ELISA 法可檢測沙門氏菌、軍團菌、大腸桿菌等病原微生物, 其中沙門氏菌是最常見的致病菌。用ELISA 試劑盒較傳統檢測法更能方便、快速地檢測沙門氏菌。用ELISA 法檢測沙門氏菌採用的抗體既可以是單克隆抗體(McAb) , 也可以是多克隆抗體。另外, Lyer MS 和CousinMA 等人研究用間接ELISA 法來檢測食品和飼料中鐮刀菌的靈敏度和特異性, 可檢測出102～103 cuf/mL 的含量。

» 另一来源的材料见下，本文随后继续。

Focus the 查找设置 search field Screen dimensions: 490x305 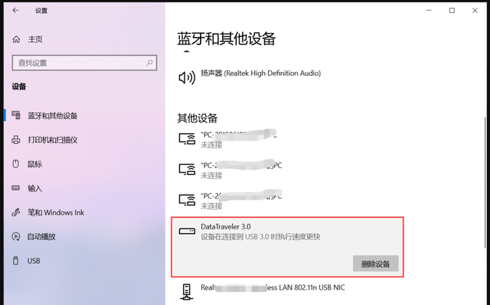coord(84,63)
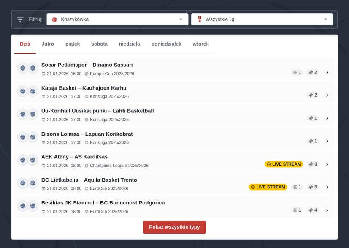Viewport: 349px width, 248px height.
Task: Click the tips icon on BC Lietkabelis row
Action: tap(311, 187)
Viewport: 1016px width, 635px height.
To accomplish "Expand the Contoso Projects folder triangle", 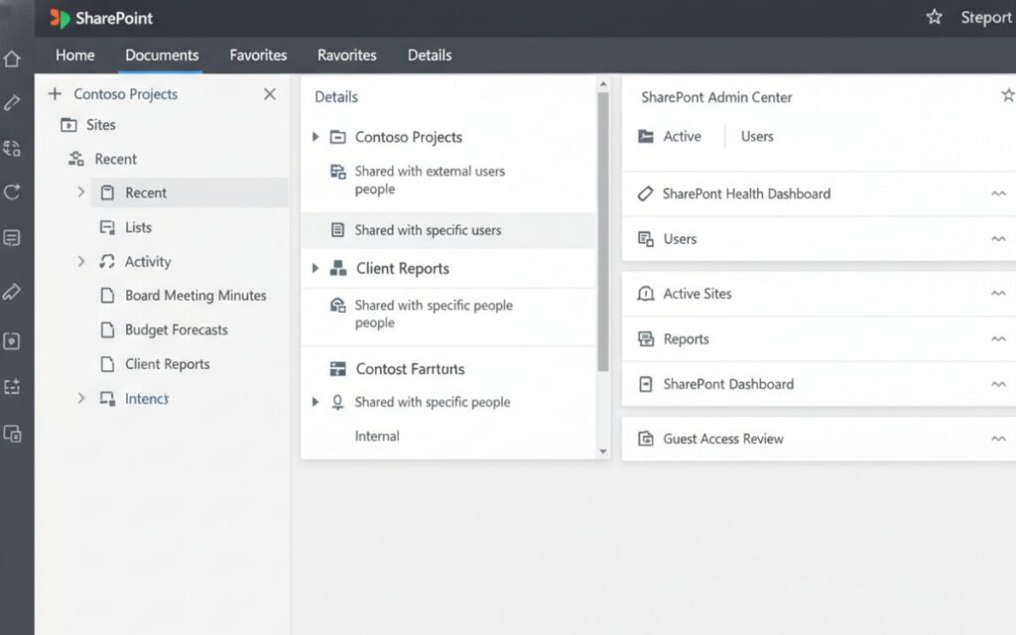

目前對轉基因食品檢測主要採用兩種方法: (1) PCR 法用於直接檢測轉基因; ( 2) ELISA法用於間接檢測轉基因表達的目的蛋白質。美國FDA 已研究出用雙夾心ELISA 法檢測食品中是否含有轉基因玉米成分。EnviroLogix ELISA 試劑盒可用於測定玉米中的Cry9C蛋白, 在同一實驗室和實驗室間共測定了9 種含玉米的食品, 測定結果的重現性很好。Lipp 等使用ELISA 法, 通過抗體特異性地與CP4- EPSPS ( 5- 烯醇丙酮醯莽草酸- 3-磷酸合酶, 來源於農桿菌CP4) 蛋白結合, 檢測RRS( Rundup Ready Soybean, 抗草甘膦大豆) 。13 個EU 成員國和瑞典共37 個實驗室研究結果表明, 大豆乾粉中轉基因組織(GMO) 含量為2%, 檢測可信度達99%。

ELISA 是利用抗體的選擇性和標記酶的化學放大靈敏性而建立起來的, 因此, 影響ELISA 測定結果的因素主要包括:

1. 抗原包被: 包被的質量是影響抗原- 抗體反應的重要因素。目前蛋白質類抗原的包被技術已經相當成熟, 但是對半抗原, 通常採用以半抗原- 載體結合物的形式包被。蛋白質( 如牛血清白蛋白、卵白蛋白) 是最常見的載體,但存在重現性不好、易和抗體發生交叉反應的缺陷。Verschoor 報導用尼龍作為半抗原載體, 效果會更好。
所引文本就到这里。